BEGIN

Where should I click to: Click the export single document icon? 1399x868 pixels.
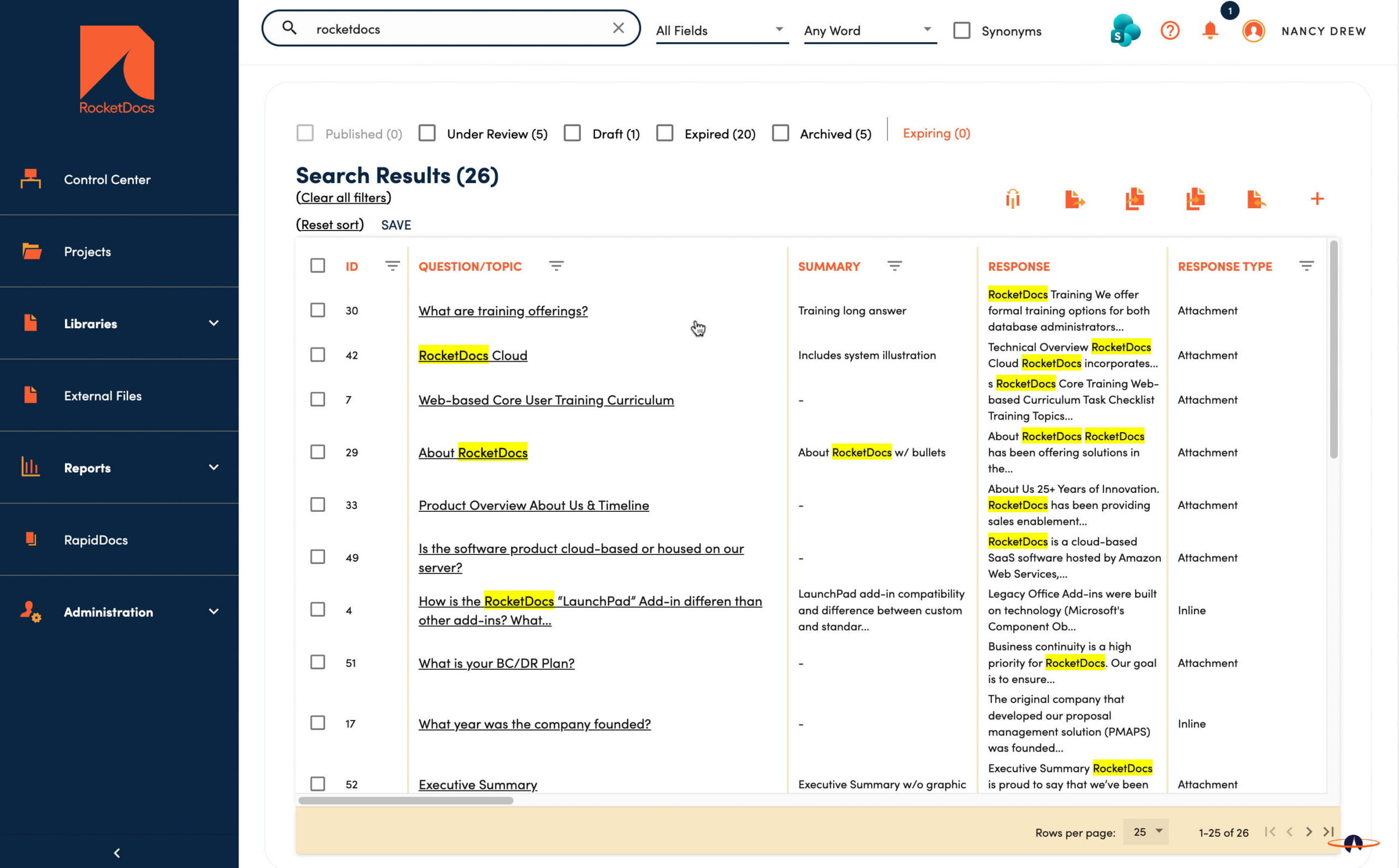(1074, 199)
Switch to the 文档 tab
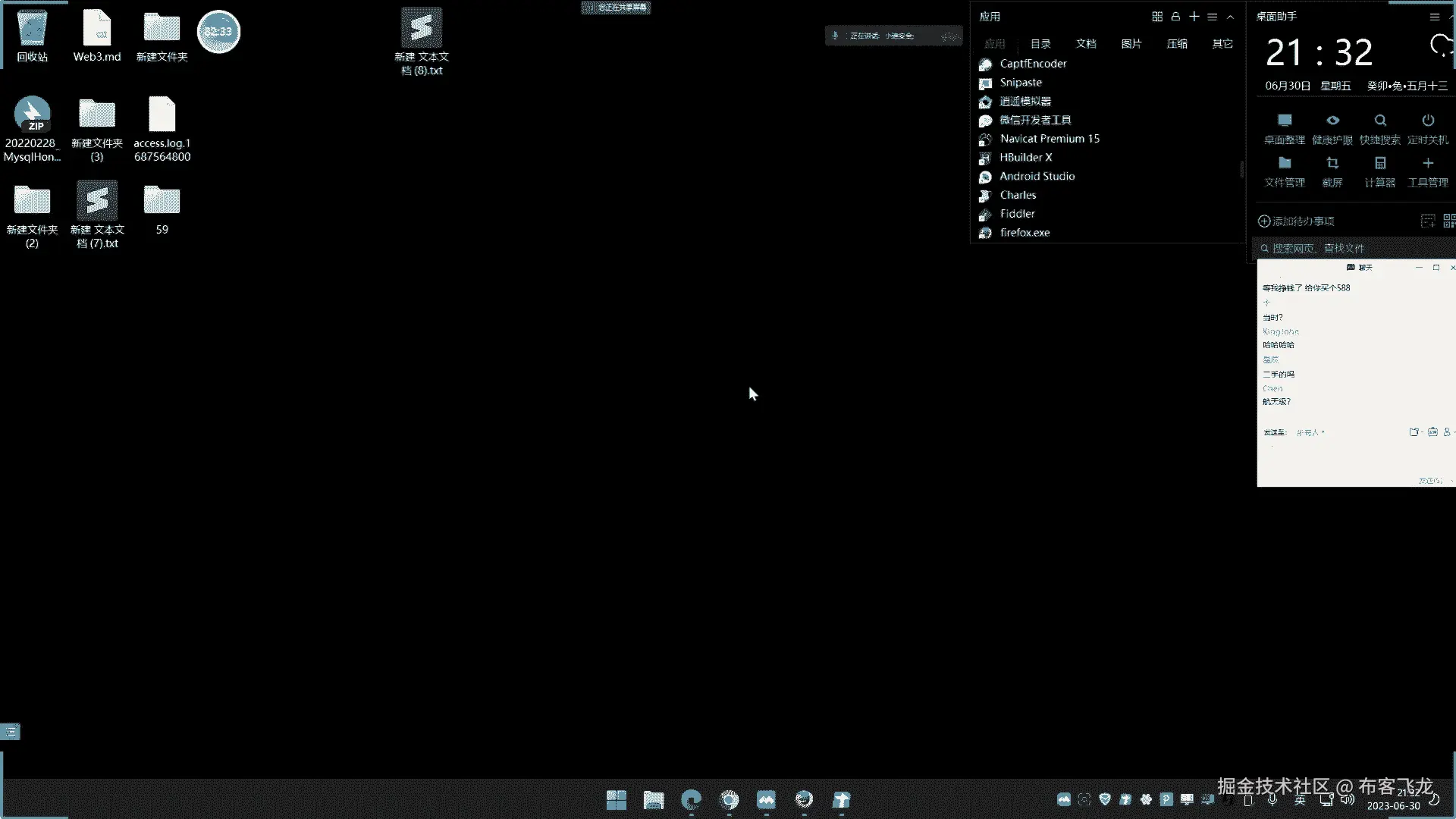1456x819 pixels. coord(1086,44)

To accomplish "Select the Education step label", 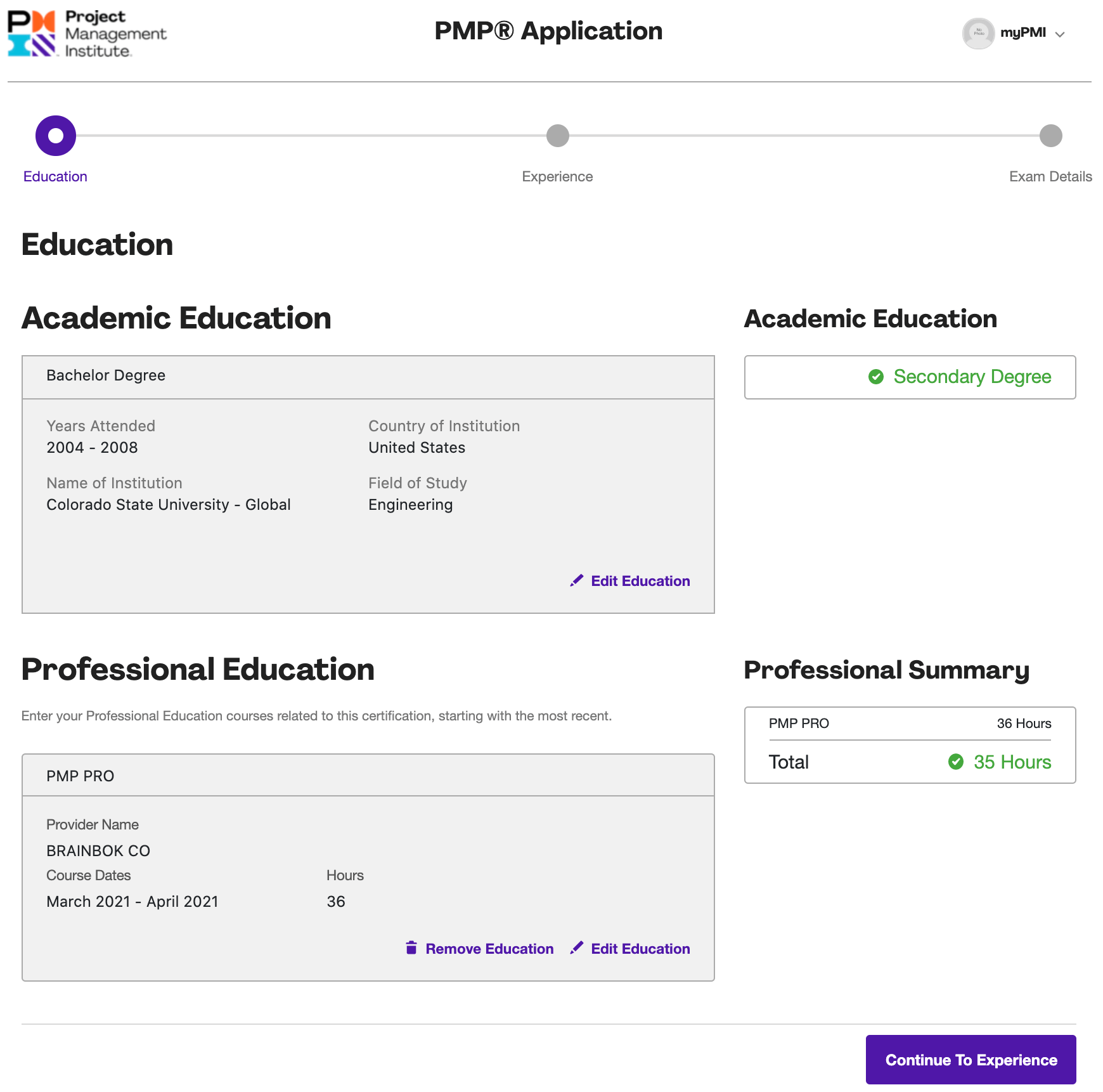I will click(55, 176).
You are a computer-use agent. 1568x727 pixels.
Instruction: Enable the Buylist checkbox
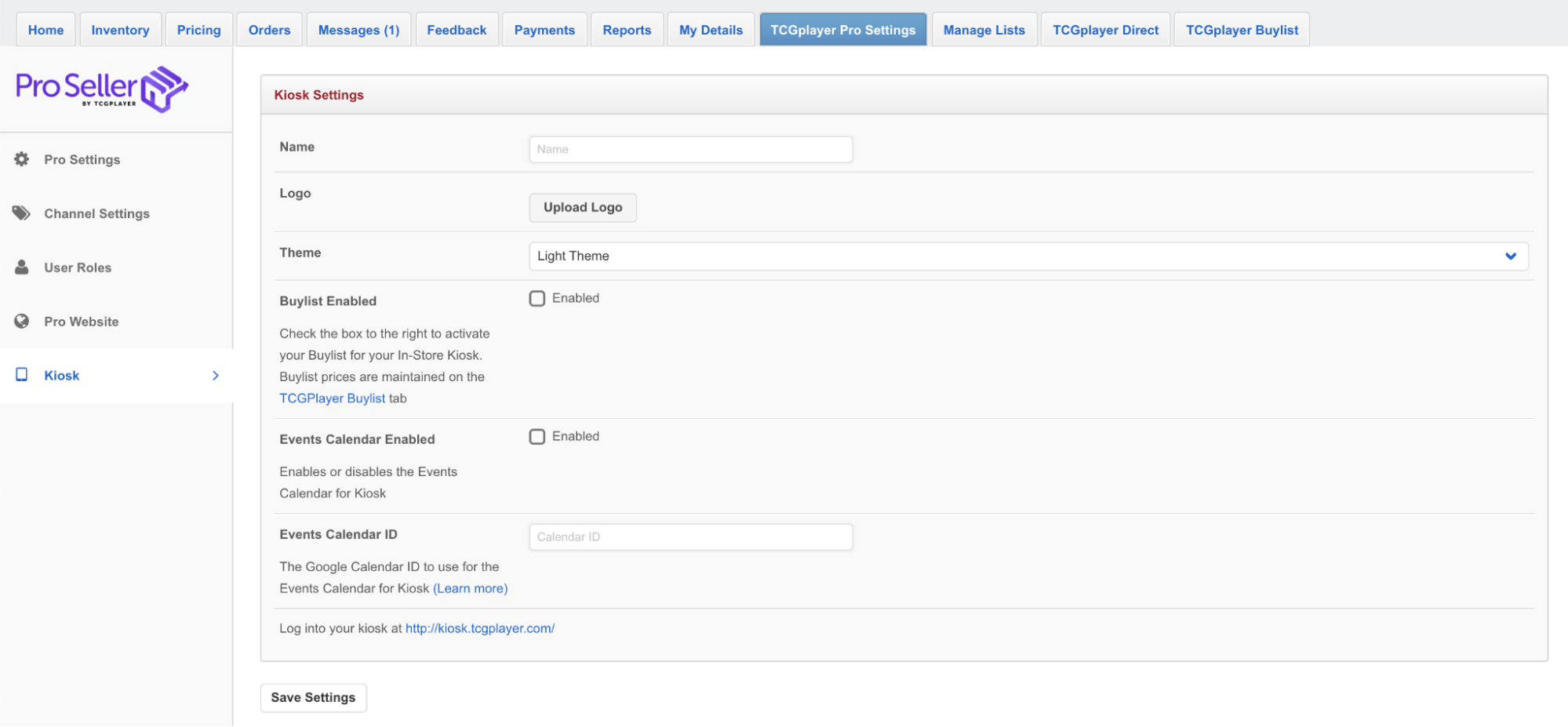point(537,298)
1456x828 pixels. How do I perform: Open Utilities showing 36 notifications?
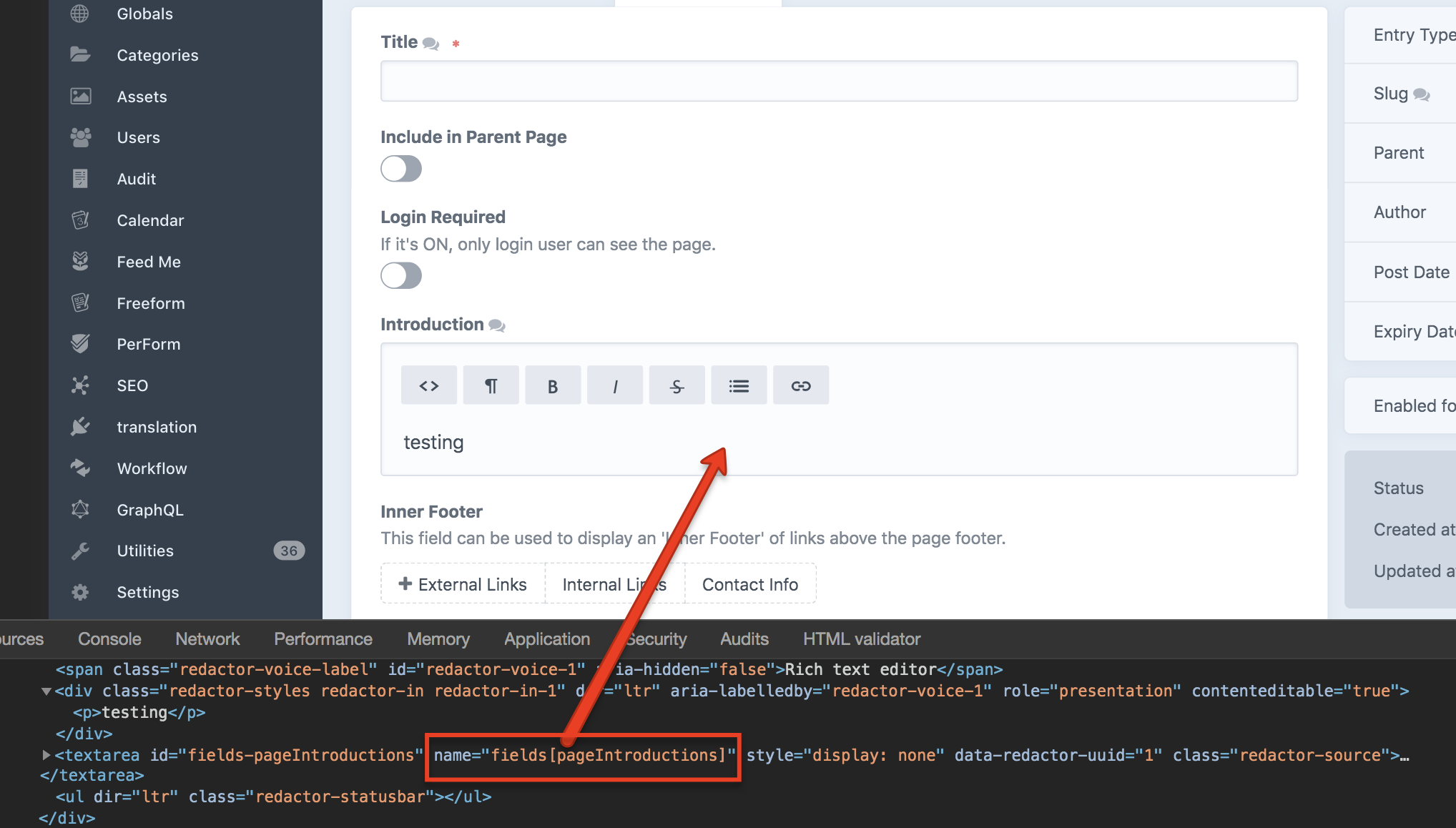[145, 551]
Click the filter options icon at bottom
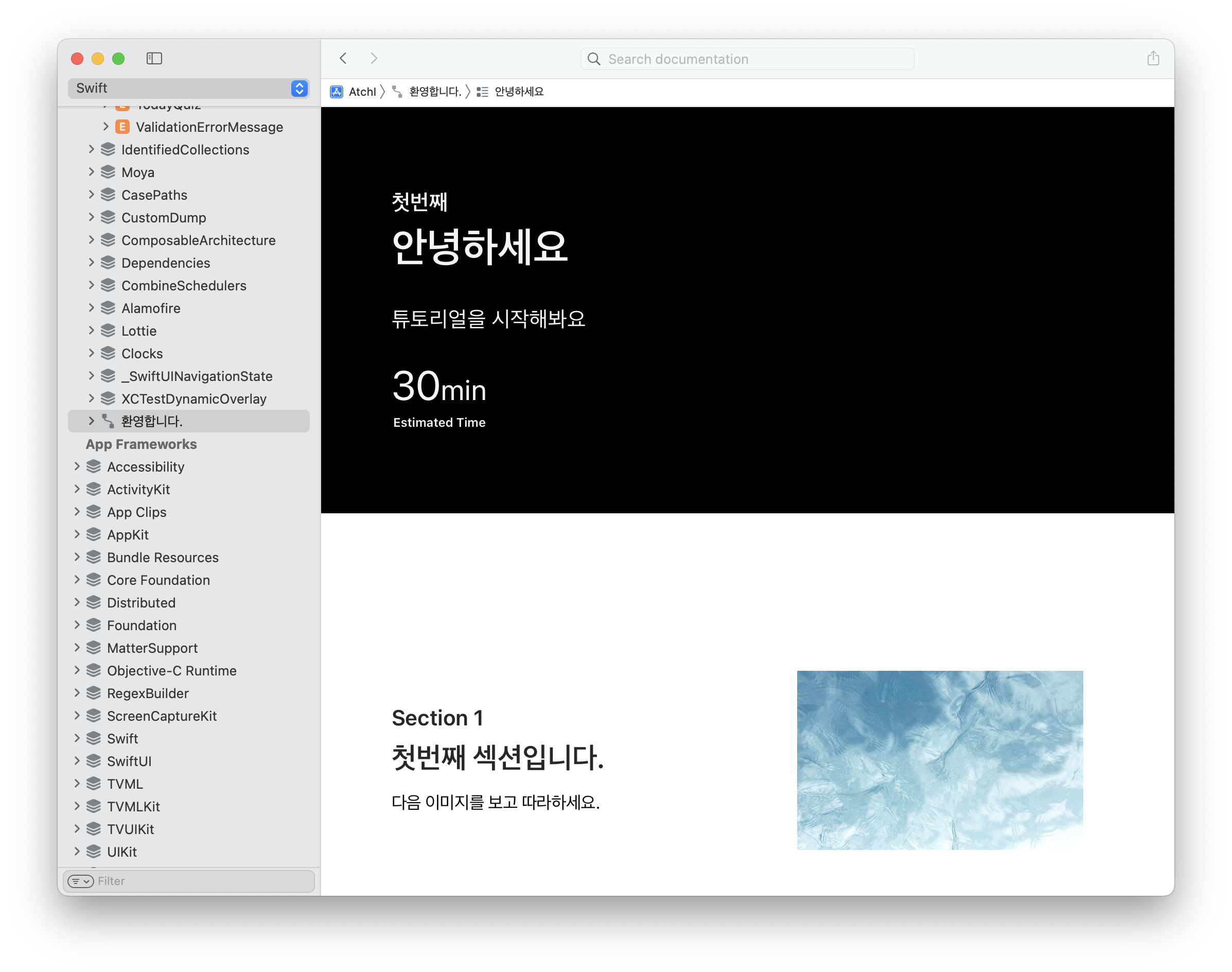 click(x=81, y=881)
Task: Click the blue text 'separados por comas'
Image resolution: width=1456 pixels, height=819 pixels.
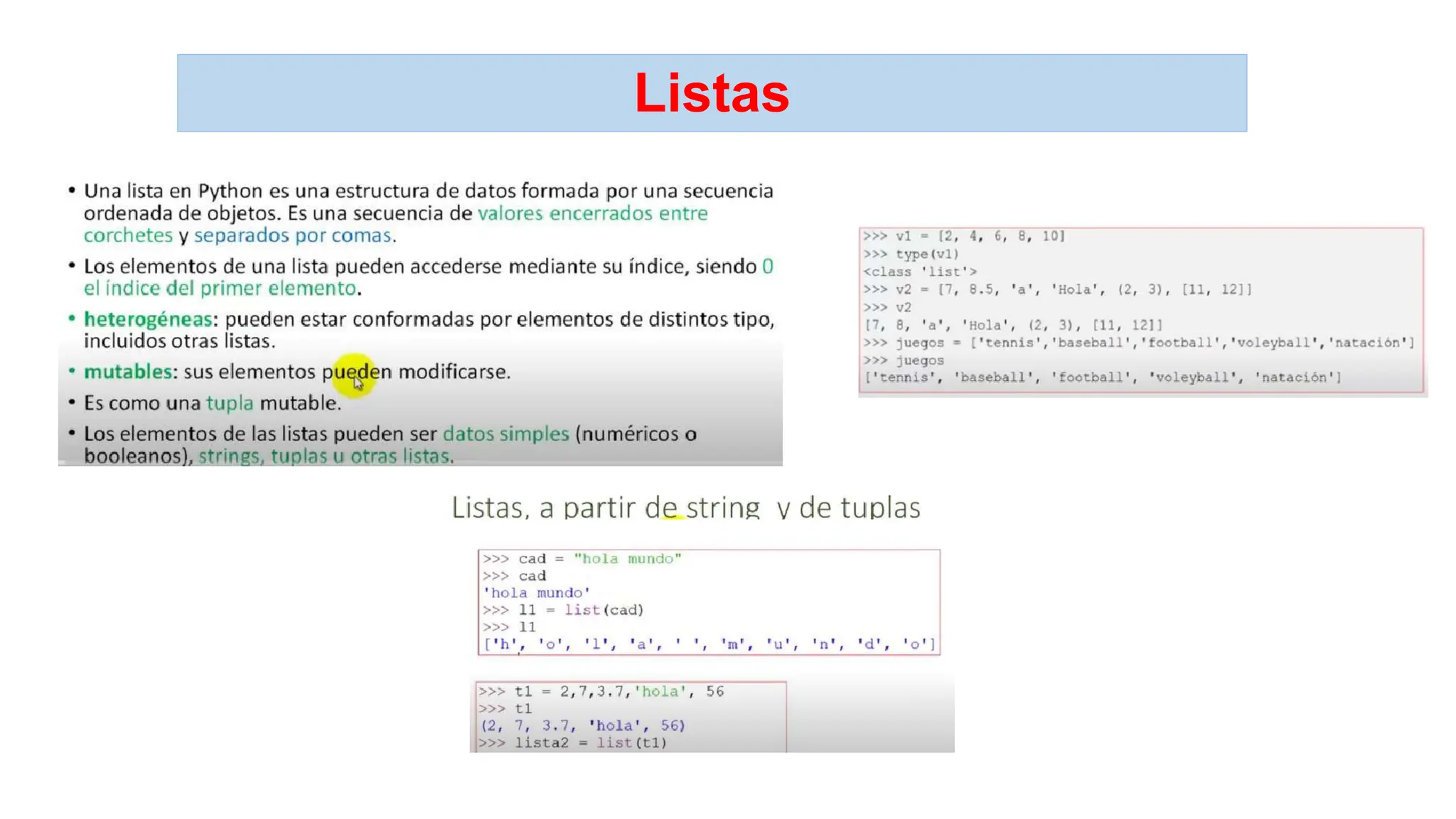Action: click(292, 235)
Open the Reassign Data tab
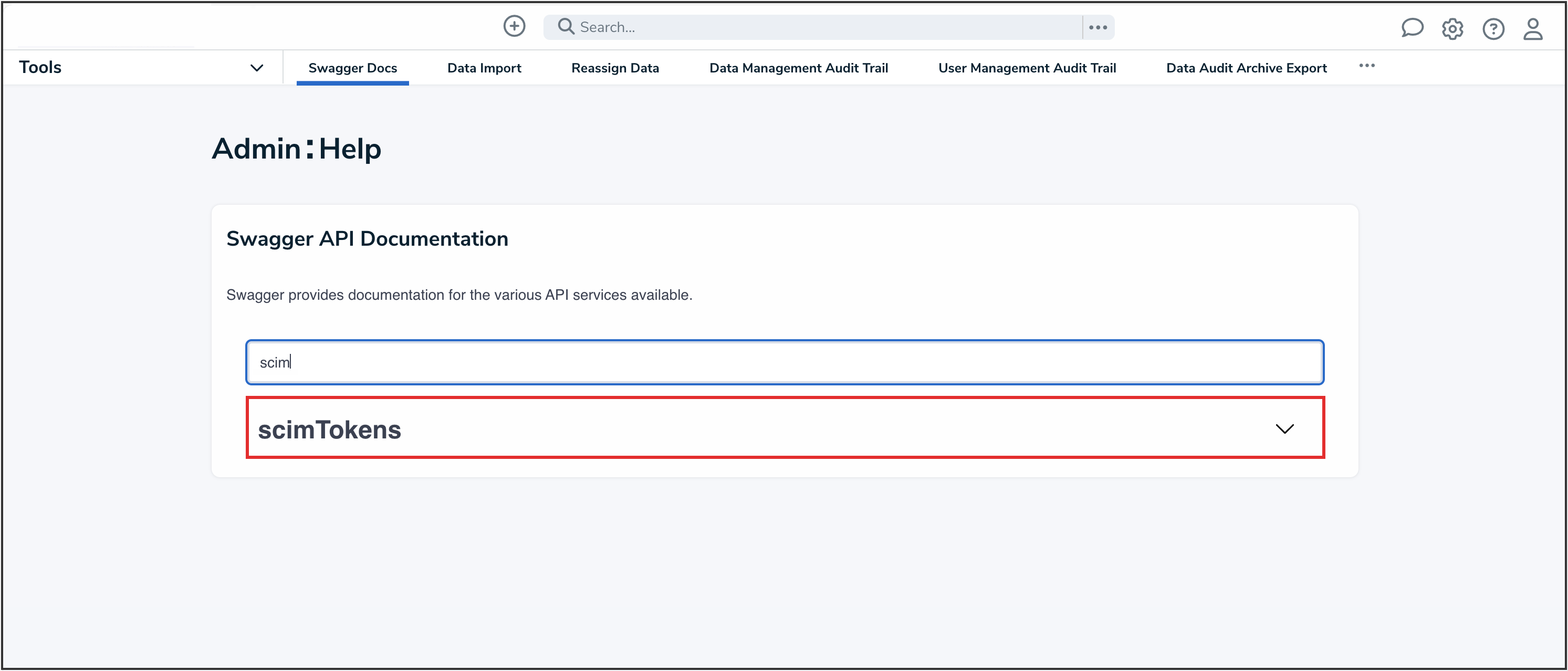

END

• Exercise aim: Pictures do not belong in your copy; restate word for word the lines from the one containing "Task: Click the" through the last line of the records above.

• Answer to the problem:
Task: Click the blue text 'separados por comas'
Image resolution: width=1456 pixels, height=819 pixels.
Action: click(292, 235)
Open the Reassign Data tab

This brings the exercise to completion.